• Aim of the exercise
Exact copies of the lines from the line containing "Chi Siamo (650, 28)" through the last line of the entries below are the whole answer.

Saved data entries:
=-=-=-=-=
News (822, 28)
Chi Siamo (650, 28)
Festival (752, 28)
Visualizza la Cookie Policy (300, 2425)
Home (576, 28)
=-=-=-=-=
• Answer box
Chi Siamo (650, 28)
Festival (752, 28)
Visualizza la Cookie Policy (300, 2425)
Home (576, 28)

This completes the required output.